All Saints Day in Hungarian culture goes beyond a phrase at the top of November’s calendar or special flowers placed on the church altar. That is how I have observed the holiday for most of my life. Perhaps Hungarians do things differently because they don’t have to divide their energy between November 1st and Halloween (a decidedly American holiday). Perhaps it’s because of a more prominent Catholic influence.
There are two cemeteries in the small Hungarian city of Sárospatak, and I was able to visit one of them. (Just what I was doing in Sárospatak this past weekend will be the subject of a subsequent post.) Fellow-English-teacher Erin and I were loitering on the sidewalk, enjoying a uniquely Hungarian treat usually sold on the streets during holidays. The name is escaping me. Erin aptly described it as something like a cross between a doughnut and a pretzel.
We were standing just outside the cemetery, pulling apart the spiral of dough with the intention of consuming it before going into the graveyard to look around. We wanted to be respectful. Then Erin noticed one of her students just a few metres down the sidewalk, and he and his friend came over to make introductions and strike up a conversation. The two Hungarians told us two Americans that they were on their way to the grave of a dear teacher who had died earlier this year. Erin and I were curious about the Hungarian All Saints Day customs and asked if we could join them, thinking they were going to visit the cemetery just next to us in which we had been planning on walking anyway.
They (Gabór was his name, I can’t remember hers) were actually headed to a cemetery on the other side of town, but they insisted that it was no problem for us to join them. So, after purchasing candles (like the ones pictured here) and two white roses at a very crowded flower shop, we began our brisk walk to the other side of town.
October has been good to us, weather wise. We walked in the slanty, pale sunshine of of a dry late-autumn day and entered a cemetery covered with a falling canopy of brown leaves. Fresh pine boughs and wreaths of flowers brought color to the nearly-November drabness of the grey stones and dying trees. It was the first time in my life I could apply the word “busy” to a cemetery. Our Hungarian friends explained that this is a holiday for family gatherings and running into old friends (in cemeteries; I witnessed it). They went on to say that it’s really the only time of year that Hungarians visit or clean grave sites. But they clean very thoroughly. I noted one bent old woman with a short, handmade broom, clearing lichen and brushing leaves off a raised stone grave and the pathways around it.

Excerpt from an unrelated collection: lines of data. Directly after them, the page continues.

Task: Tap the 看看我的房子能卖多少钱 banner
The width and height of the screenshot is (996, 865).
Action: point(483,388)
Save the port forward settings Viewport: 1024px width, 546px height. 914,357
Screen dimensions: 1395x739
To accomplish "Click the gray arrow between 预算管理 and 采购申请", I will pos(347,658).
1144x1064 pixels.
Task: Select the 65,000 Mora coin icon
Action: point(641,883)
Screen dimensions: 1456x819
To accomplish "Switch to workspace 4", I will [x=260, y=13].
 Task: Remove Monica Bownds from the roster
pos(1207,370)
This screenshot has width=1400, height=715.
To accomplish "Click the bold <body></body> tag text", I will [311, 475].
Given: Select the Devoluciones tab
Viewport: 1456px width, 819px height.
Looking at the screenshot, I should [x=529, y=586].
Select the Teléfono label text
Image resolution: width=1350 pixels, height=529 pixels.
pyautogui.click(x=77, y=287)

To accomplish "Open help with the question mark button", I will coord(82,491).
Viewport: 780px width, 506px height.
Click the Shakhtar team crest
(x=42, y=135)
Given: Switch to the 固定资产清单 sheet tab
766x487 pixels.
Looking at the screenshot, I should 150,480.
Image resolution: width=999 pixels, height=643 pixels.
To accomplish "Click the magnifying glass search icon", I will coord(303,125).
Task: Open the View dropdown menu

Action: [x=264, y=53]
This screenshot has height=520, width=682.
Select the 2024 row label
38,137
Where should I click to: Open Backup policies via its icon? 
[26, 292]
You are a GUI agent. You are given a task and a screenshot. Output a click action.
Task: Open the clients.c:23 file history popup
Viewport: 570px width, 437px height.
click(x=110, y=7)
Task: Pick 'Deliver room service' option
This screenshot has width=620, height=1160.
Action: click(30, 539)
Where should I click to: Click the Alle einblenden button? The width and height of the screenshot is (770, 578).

We stopped at two graves, both of them belonging to teachers from the Reformed school. Mums of all colors and sizes already covered the raised mound, and a few candles sat by the headstone. The former students added their roses and candles, placing them among the fresh-cut pine boughs and bowing their heads for a brief prayer. At the second grave, Gabór told us a few stories about this man, his old English teacher – the quickness of his death, the songs that he had taught his students, his brilliant mind.
The tradition, overall, seems very Hungarian – the solemnity of a ceremony without the fuss of one. A ritual that carefully combines sentiment and respect. Mourning and celebration that are hard to separate.
After Erin and I returned to her flat, she told me that, when we were praying at the grave sites, she thanked God for the influence these teachers had clearly had on at least two of their students. They had been counted among their beloved. “If I could have one fraction of that influence during my time here,” she said to me, “it will have been worthwhile.”
In my church in the States, we usually mark All Saints Day by remembering those brothers and sisters in Christ who have died in the past year. Those among our beloved. This year my grandfather’s name is on that list. Our family scattered his ashes in the courtyard of the last church he served, so there is no grave where I can lay flowers and light candles. But that doesn’t bother me, because tomorrow, when I go out and purchase a jarred candle and place it under a tree in a park, it will be just as meaningful as if we had laid his body there.